We have made inquiry as to the underlying facts which we considered to be
relevant to the conclusions set forth in this letter. The opinions expressed in
this letter are based upon certain factual statements relating to the Fund and
the Acquiring Fund set forth in the Registration Statement on Form N-14 (the
"Registration Statement") filed by the Acquiring Fund with the Securities and
Exchange Commission and representations made in letters from the Fund and the
Acquiring Fund addressed to us for our use in rendering this opinion. We have no
reason to believe that these representations and facts are not valid, but we
have not attempted to verify independently any of these representations and
facts, and this opinion is based upon the


assumption that each of them is accurate.

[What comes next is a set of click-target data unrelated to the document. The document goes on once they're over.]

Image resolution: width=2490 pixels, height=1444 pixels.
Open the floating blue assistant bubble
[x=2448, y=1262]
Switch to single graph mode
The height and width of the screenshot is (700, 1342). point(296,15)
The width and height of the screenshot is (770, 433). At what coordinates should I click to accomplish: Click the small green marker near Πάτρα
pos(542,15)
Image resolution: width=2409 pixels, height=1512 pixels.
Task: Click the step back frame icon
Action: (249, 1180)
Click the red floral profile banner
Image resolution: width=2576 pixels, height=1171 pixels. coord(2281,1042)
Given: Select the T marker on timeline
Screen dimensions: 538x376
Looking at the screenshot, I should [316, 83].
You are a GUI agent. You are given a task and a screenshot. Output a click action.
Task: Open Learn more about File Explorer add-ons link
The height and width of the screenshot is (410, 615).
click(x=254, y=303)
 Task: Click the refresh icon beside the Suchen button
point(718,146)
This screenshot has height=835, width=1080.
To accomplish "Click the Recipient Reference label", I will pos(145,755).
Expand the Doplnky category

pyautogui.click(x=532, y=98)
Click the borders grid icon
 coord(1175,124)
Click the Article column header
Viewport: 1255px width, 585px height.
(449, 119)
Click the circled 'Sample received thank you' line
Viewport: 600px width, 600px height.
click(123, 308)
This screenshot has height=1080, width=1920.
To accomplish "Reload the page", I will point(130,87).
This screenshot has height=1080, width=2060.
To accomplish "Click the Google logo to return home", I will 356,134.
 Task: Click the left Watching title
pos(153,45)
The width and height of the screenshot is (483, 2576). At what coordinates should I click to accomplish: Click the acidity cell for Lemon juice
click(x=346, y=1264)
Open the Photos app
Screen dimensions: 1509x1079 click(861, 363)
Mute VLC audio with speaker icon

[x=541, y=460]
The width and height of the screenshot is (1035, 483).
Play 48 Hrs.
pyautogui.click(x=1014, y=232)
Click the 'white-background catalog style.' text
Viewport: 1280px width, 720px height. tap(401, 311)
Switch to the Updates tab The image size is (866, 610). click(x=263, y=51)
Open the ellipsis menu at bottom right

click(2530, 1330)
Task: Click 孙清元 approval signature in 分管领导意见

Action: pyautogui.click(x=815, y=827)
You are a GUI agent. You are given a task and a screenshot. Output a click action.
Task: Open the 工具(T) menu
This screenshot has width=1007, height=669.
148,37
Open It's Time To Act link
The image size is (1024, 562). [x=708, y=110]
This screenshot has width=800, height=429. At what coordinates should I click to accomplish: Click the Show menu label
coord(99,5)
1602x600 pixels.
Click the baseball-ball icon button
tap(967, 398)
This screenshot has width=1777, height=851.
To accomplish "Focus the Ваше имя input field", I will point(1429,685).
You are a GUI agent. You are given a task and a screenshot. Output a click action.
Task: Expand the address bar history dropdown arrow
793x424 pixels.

Capitalized terms used herein and not
otherwise defined shall have the meaning given them in the Registration
Statement.

The conclusions expressed herein are based upon the Internal Revenue Code of
1986, as amended (the "Code"), Treasury regulations issued thereunder, published
rulings and procedures of the Internal Revenue Service and judicial decisions,
all as in effect on the date of this letter.

Based upon the foregoing, we are of the opinion that for federal income tax
purposes:

          (a) the transfer of all of the Fund's assets in exchange for the
     Acquiring Fund Shares and the assumption by the Acquiring Fund of the
     stated liabilities of the Fund, and the distribution of such Acquiring Fund
     Shares to shareholders of the Fund in exchange for their shares of the
     Fund, will constitute a "reorganization" within the meaning of Section
     368(a)(1) of the Code, and the Acquiring Fund and the Fund are each a
     "party to a reorganization" within the meaning of Section 368(b) of the
     Code;

          (b) no gain or loss will be recognized by the Acquiring Fund on the
     receipt of the assets of the Fund in exchange for the Acquiring Fund Shares
     and the assumption by the Acquiring Fund of all of the stated liabilities
     of the Fund;

          (c) no gain or loss will be recognized by the Fund upon the transfer
     of the Fund's assets to the Acquiring Fund in exchange for the Acquiring
     Fund Shares and the assumption by the Acquiring Fund of the stated
     liabilities of the Fund or upon the distribution (whether actual or
     constructive) of the Acquiring Fund Shares to the Fund Shareholders in
     exchange for their shares of the Fund;

          (d) no gain or loss will be recognized by the Fund Shareholders upon
     the exchange of their shares of the Fund for the Acquiring Fund Shares or
     upon the assumption by the Acquiring Fund of the stated liabilities of the
     Fund;

          (e) the aggregate tax basis for the Acquiring Fund Shares received by
     each of the Fund Shareholders pursuant to the Reorganization will be the
     same as the aggregate tax basis of the shares of the Fund held by such
     shareholder immediately prior to the Reorganization, and the holding period
     of the Acquiring Fund Shares to be received by each Fund Shareholder will
     include the period during which the shares of the Fund exchanged therefor
     were held by such shareholder (provided that such Fund shares were held as
     capital assets on the date of such Reorganization); and

          (f) the tax basis of the Fund's assets acquired by the Acquiring Fund
     will be the same as the tax basis of such assets to the Fund immediately
     prior to the Reorganization, and the holding period of the assets of the
     Fund in the hands of the Acquiring Fund will include the period during
     which those assets were held by the Fund.